How to Use This Calculator
- Enter age, sex, weight, and height.
- Select the matching units for weight and height.
- Choose a formula and activity level.
- Add body fat percentage when using Katch McArdle.
- Add optional exercise calories or daily adjustment.
- Press the calculate button.
- Review calories, range, and macro guide.
- Download CSV or PDF when needed.
Example Data Table
| Person | Age | Weight | Height | Activity | Formula | Estimated Maintenance |
|---|---|---|---|---|---|---|
| Example A | 30 | 70 kg | 175 cm | Moderate | Mifflin St Jeor | About 2550 calories |
| Example B | 42 | 185 lb | 5 ft 10 in | Light | Harris Benedict | About 2460 calories |
| Example C | 26 | 62 kg | 168 cm | Very active | Katch McArdle | About 2600 calories |
Understanding maintenance calories
Maintenance calories are the calories your body needs each day. They keep body weight mostly stable. The value is not a fixed truth. It is a practical estimate. It changes with movement, sleep, stress, training, and body size. This calculator converts common body measurements. It then applies a selected metabolic formula. The result gives a daily intake target for weight maintenance.
Why formulas differ
Each formula estimates basal metabolic rate. Basal metabolic rate is the energy used at rest. Mifflin St Jeor is a common default. Harris Benedict may suit users who compare older diet records. Katch McArdle uses lean body mass. It can help trained users who know body fat percentage. No formula knows your exact metabolism. So the best result is a starting point, not a promise.
Activity and exercise
Activity factors turn resting calories into daily calories. A desk worker needs a lower factor. A runner, builder, or athlete needs a higher factor. The extra exercise field lets you add planned daily workout calories. Use an average, not your highest day. This keeps the result balanced across a week. The digestion option estimates thermic effect of food. Keep it at zero when your activity factor already includes normal digestion.
Using the result
Start with the maintenance estimate for two weeks. Track morning body weight several times per week. Use the average, not one day. If weight rises, reduce intake slightly. If weight falls, add a small amount. A change of 100 to 200 calories is usually enough. Protein, fiber, water, and sleep still matter. Maintenance is easier when meals are consistent. It is also easier when activity is predictable.
Practical planning
Use the lower and upper range as a flexible eating zone. Choose the middle value on normal days. Use the higher side on hard training days. Use the lower side on rest days. Recalculate after weight, activity, or training changes. This makes the calculator useful for long term planning. Food labels, apps, and kitchen scales can improve accuracy. Still, perfection is not required. A steady pattern matters more than one meal. Review progress monthly. Then update inputs, habits, and targets. Small changes are safer and easier to maintain over time for most adults.
FAQs
What are maintenance calories?
Maintenance calories are the daily calories needed to keep body weight stable. They include resting energy, activity, exercise, and normal daily movement.

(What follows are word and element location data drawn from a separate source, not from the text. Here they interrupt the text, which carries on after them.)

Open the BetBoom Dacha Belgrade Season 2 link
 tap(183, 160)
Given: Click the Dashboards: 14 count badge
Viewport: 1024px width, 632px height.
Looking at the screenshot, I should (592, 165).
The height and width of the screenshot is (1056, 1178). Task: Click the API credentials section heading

Which formula should I choose?
Mifflin St Jeor is a strong default for many adults. Katch McArdle is useful when you know your body fat percentage.
Why is body fat optional?
Only Katch McArdle needs body fat. Other formulas use sex, age, height, and weight instead of lean mass.

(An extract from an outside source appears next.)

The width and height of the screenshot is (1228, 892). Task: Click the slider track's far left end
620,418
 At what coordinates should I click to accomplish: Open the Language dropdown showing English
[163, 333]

What activity level should I select?
Choose the level that matches your average week. Do not select your hardest day unless every day is similar.
Should I add exercise calories?
Add them only when your selected activity factor does not already include planned workouts. Use a weekly average for better accuracy.
Why does the calculator show a range?
The range gives flexibility. Real maintenance changes with sleep, stress, movement, digestion, and tracking accuracy.
How often should I recalculate?
Recalculate after a clear weight change, a new training routine, or a major shift in daily activity.
Is this medical advice?
No. It is an estimate for planning. Ask a qualified professional for personal medical or diet treatment.